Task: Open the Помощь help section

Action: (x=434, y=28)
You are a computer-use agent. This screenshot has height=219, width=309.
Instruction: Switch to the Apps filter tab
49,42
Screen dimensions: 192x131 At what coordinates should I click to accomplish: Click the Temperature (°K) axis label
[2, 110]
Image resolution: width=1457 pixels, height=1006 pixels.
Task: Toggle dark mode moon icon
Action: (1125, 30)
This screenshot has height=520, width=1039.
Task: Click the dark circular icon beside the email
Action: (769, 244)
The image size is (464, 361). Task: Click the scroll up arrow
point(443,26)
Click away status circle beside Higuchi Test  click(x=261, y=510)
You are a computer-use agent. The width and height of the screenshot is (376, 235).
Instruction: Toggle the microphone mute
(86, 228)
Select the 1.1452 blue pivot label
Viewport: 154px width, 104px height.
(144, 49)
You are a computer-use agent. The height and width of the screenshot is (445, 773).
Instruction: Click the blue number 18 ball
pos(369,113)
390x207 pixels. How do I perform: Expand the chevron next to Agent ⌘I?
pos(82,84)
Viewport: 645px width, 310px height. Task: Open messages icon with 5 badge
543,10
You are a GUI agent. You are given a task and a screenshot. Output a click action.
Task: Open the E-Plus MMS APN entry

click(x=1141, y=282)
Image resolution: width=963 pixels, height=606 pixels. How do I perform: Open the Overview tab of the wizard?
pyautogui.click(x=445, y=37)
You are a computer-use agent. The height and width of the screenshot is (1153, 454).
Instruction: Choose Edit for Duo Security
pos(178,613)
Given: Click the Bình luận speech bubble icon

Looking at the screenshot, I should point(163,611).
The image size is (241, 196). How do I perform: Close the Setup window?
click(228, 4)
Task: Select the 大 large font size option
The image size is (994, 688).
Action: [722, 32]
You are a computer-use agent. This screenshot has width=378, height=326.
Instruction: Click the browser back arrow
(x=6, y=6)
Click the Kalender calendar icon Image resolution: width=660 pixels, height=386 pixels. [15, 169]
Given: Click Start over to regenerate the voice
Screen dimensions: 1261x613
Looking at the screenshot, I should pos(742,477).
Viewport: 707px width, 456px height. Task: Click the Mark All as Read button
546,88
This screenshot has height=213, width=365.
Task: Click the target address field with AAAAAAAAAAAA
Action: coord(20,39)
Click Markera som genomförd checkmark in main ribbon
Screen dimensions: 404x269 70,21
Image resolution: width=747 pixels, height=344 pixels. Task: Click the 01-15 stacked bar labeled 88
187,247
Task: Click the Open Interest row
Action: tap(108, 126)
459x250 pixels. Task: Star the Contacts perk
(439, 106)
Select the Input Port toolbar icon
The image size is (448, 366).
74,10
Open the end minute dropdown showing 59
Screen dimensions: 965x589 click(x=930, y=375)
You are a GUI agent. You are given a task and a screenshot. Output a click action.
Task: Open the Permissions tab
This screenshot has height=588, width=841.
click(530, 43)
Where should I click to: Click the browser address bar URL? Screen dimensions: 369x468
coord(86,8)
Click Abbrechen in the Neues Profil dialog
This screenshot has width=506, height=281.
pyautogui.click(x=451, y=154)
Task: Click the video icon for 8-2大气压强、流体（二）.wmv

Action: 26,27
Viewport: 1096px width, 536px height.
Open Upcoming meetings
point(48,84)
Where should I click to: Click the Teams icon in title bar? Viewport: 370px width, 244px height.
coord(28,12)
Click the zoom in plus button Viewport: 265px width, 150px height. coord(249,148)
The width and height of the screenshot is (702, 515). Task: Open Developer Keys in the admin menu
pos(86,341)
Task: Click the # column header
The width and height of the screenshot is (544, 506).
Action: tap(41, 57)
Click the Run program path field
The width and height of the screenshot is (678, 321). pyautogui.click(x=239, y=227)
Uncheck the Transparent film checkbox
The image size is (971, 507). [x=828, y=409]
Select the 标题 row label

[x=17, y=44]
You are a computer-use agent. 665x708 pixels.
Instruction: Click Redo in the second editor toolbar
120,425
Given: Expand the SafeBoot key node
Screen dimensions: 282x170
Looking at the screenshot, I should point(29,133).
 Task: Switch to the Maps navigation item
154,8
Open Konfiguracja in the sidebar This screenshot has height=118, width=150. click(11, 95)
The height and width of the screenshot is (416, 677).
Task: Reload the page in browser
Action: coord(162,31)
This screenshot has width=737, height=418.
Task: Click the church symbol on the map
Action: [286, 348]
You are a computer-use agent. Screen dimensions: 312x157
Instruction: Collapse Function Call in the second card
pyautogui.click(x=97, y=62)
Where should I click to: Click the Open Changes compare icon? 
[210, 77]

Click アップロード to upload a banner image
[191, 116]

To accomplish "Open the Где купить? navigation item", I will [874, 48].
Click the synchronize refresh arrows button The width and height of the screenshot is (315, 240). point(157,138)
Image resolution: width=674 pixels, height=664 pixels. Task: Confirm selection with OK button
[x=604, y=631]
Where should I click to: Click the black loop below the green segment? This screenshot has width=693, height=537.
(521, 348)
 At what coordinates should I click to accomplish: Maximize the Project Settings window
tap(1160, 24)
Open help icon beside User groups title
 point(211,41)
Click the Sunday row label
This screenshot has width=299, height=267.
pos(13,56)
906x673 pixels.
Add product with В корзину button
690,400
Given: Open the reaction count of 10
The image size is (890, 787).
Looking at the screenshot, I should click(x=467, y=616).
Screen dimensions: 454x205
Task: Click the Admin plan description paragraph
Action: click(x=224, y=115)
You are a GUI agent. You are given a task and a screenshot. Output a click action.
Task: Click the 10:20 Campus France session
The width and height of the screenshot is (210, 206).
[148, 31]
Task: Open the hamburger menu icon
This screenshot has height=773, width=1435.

+++++

Give back the whole listing above. Keep every character the same.

Task: Open the Помощь help section

Action: (x=434, y=28)
You are a computer-use agent. This screenshot has height=219, width=309.
Instruction: Switch to the Apps filter tab
49,42
Screen dimensions: 192x131 At what coordinates should I click to accomplish: Click the Temperature (°K) axis label
[2, 110]
Image resolution: width=1457 pixels, height=1006 pixels.
Task: Toggle dark mode moon icon
Action: (1125, 30)
This screenshot has height=520, width=1039.
Task: Click the dark circular icon beside the email
Action: (769, 244)
The image size is (464, 361). Task: Click the scroll up arrow
point(443,26)
Click away status circle beside Higuchi Test  click(x=261, y=510)
You are a computer-use agent. The width and height of the screenshot is (376, 235).
Instruction: Toggle the microphone mute
(86, 228)
Select the 1.1452 blue pivot label
Viewport: 154px width, 104px height.
(144, 49)
You are a computer-use agent. The height and width of the screenshot is (445, 773).
Instruction: Click the blue number 18 ball
pos(369,113)
390x207 pixels. How do I perform: Expand the chevron next to Agent ⌘I?
pos(82,84)
Viewport: 645px width, 310px height. Task: Open messages icon with 5 badge
543,10
You are a GUI agent. You are given a task and a screenshot. Output a click action.
Task: Open the E-Plus MMS APN entry

click(x=1141, y=282)
Image resolution: width=963 pixels, height=606 pixels. How do I perform: Open the Overview tab of the wizard?
pyautogui.click(x=445, y=37)
You are a computer-use agent. The height and width of the screenshot is (1153, 454).
Instruction: Choose Edit for Duo Security
pos(178,613)
Given: Click the Bình luận speech bubble icon

Looking at the screenshot, I should point(163,611).
The image size is (241, 196). How do I perform: Close the Setup window?
click(228, 4)
Task: Select the 大 large font size option
The image size is (994, 688).
Action: [722, 32]
You are a computer-use agent. This screenshot has width=378, height=326.
Instruction: Click the browser back arrow
(x=6, y=6)
Click the Kalender calendar icon Image resolution: width=660 pixels, height=386 pixels. [15, 169]
Given: Click Start over to regenerate the voice
Screen dimensions: 1261x613
Looking at the screenshot, I should pos(742,477).
Viewport: 707px width, 456px height. Task: Click the Mark All as Read button
546,88
This screenshot has height=213, width=365.
Task: Click the target address field with AAAAAAAAAAAA
Action: coord(20,39)
Click Markera som genomförd checkmark in main ribbon
Screen dimensions: 404x269 70,21
Image resolution: width=747 pixels, height=344 pixels. Task: Click the 01-15 stacked bar labeled 88
187,247
Task: Click the Open Interest row
Action: tap(108, 126)
459x250 pixels. Task: Star the Contacts perk
(439, 106)
Select the Input Port toolbar icon
The image size is (448, 366).
74,10
Open the end minute dropdown showing 59
Screen dimensions: 965x589 click(x=930, y=375)
You are a GUI agent. You are given a task and a screenshot. Output a click action.
Task: Open the Permissions tab
This screenshot has height=588, width=841.
click(530, 43)
Where should I click to: Click the browser address bar URL? Screen dimensions: 369x468
coord(86,8)
Click Abbrechen in the Neues Profil dialog
This screenshot has width=506, height=281.
pyautogui.click(x=451, y=154)
Task: Click the video icon for 8-2大气压强、流体（二）.wmv

Action: 26,27
Viewport: 1096px width, 536px height.
Open Upcoming meetings
point(48,84)
Where should I click to: Click the Teams icon in title bar? Viewport: 370px width, 244px height.
coord(28,12)
Click the zoom in plus button Viewport: 265px width, 150px height. coord(249,148)
The width and height of the screenshot is (702, 515). Task: Open Developer Keys in the admin menu
pos(86,341)
Task: Click the # column header
The width and height of the screenshot is (544, 506).
Action: tap(41, 57)
Click the Run program path field
The width and height of the screenshot is (678, 321). pyautogui.click(x=239, y=227)
Uncheck the Transparent film checkbox
The image size is (971, 507). [x=828, y=409]
Select the 标题 row label

[x=17, y=44]
You are a computer-use agent. 665x708 pixels.
Instruction: Click Redo in the second editor toolbar
120,425
Given: Expand the SafeBoot key node
Screen dimensions: 282x170
Looking at the screenshot, I should point(29,133).
 Task: Switch to the Maps navigation item
154,8
Open Konfiguracja in the sidebar This screenshot has height=118, width=150. click(11, 95)
The height and width of the screenshot is (416, 677).
Task: Reload the page in browser
Action: coord(162,31)
This screenshot has width=737, height=418.
Task: Click the church symbol on the map
Action: [286, 348]
You are a computer-use agent. Screen dimensions: 312x157
Instruction: Collapse Function Call in the second card
pyautogui.click(x=97, y=62)
Where should I click to: Click the Open Changes compare icon? 
[210, 77]

Click アップロード to upload a banner image
[191, 116]

To accomplish "Open the Где купить? navigation item", I will [874, 48].
Click the synchronize refresh arrows button The width and height of the screenshot is (315, 240). point(157,138)
Image resolution: width=674 pixels, height=664 pixels. Task: Confirm selection with OK button
[x=604, y=631]
Where should I click to: Click the black loop below the green segment? This screenshot has width=693, height=537.
(521, 348)
 At what coordinates should I click to accomplish: Maximize the Project Settings window
tap(1160, 24)
Open help icon beside User groups title
 point(211,41)
Click the Sunday row label
This screenshot has width=299, height=267.
pos(13,56)
906x673 pixels.
Add product with В корзину button
690,400
Given: Open the reaction count of 10
The image size is (890, 787).
Looking at the screenshot, I should click(x=467, y=616).
Screen dimensions: 454x205
Task: Click the Admin plan description paragraph
Action: click(x=224, y=115)
You are a GUI agent. You are given a task and a screenshot. Output a click action.
Task: Click the 10:20 Campus France session
The width and height of the screenshot is (210, 206).
[148, 31]
Task: Open the hamburger menu icon
This screenshot has height=773, width=1435.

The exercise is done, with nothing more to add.